ЗАДАНИЕ:
Скопируйте дословно часть отрывка о голосе в звуковом кино, которая начинается со слов, содержащих «Этот синтез привел», и заканчивается словами «формой выражения субъективности.».

ТЕКСТ ДЛЯ ЧТЕНИЯ:
--------------------------------------------------

Исполнитель роли Джимми Иван Новосильцев говорит в тюремных сценах очень мягко, возможно, потому, что он не получил театрального образования. В 1930 году Новосильцев приехал в Москву поступать в училище, но был прямо с улицы приглашен в киноателье и сыграл свою первую роль у Пудовкина в картине «Простой случай» (1930). Так он попал в штат фабрики «Межрабпомфильм» и на экран советского кино. Он не умел педалировать ни гласных, ни согласных, но его природный голос, сформированный любительским пением, обладал мелодичной музыкальностью, которая так восхищала Толстого в Наташе Ростовой. В фильме Кулешова он смог пародировать телесный язык американского героя немого кино и в звуковой роли создать униженного, оскорбленного и обманутого, умирающего от чахотки русского героя. «В смысле постановки звуковой композиционной проблемы эта картина работает интереснее, чем почти все, что сделано в этом отношении. Вспомните построение средней части – двойное ведение звука. Звук от автора, звук пародирующий, звук со стороны, звук говорящий. Самое интересное – это актерский голос и соединение его с двумя линиями действия», – заметил Эйзенштейн об опыте Кулешова[558]. Эйзенштейн подчеркивает, что голос в кино сложный аудиовизуальный феномен. На уровне тональности это продукт техники, конструкт из музыки, шума и голоса, чье звучание всегда поправляется сочетаниями звукового комплекса с изобразительным.
Этот синтез привел к устойчивым условностям и стандартным нарративным конструкциям. Так голос героя, наложенный на объективный общий план, стал новой формой выражения субъективности.

--------------------------------------------------

ДАННЫЕ:

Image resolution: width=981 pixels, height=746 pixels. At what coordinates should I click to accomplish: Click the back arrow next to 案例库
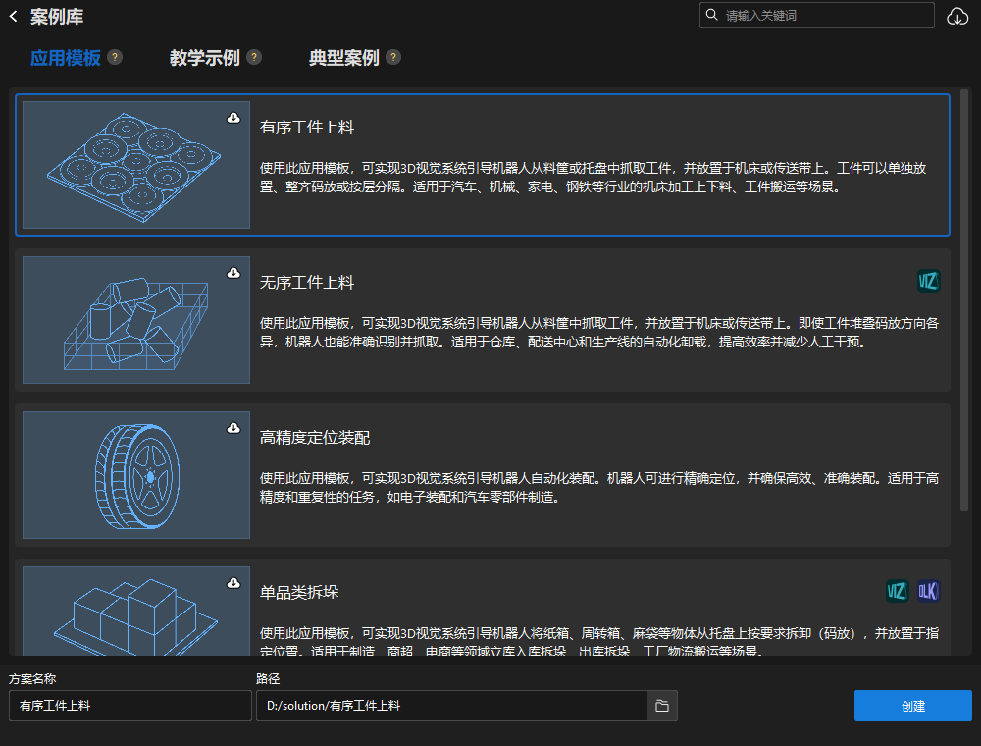click(x=14, y=16)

--------------------------------------------------

РЕШЕНИЕ:
Этот синтез привел к устойчивым условностям и стандартным нарративным конструкциям. Так голос героя, наложенный на объективный общий план, стал новой формой выражения субъективности.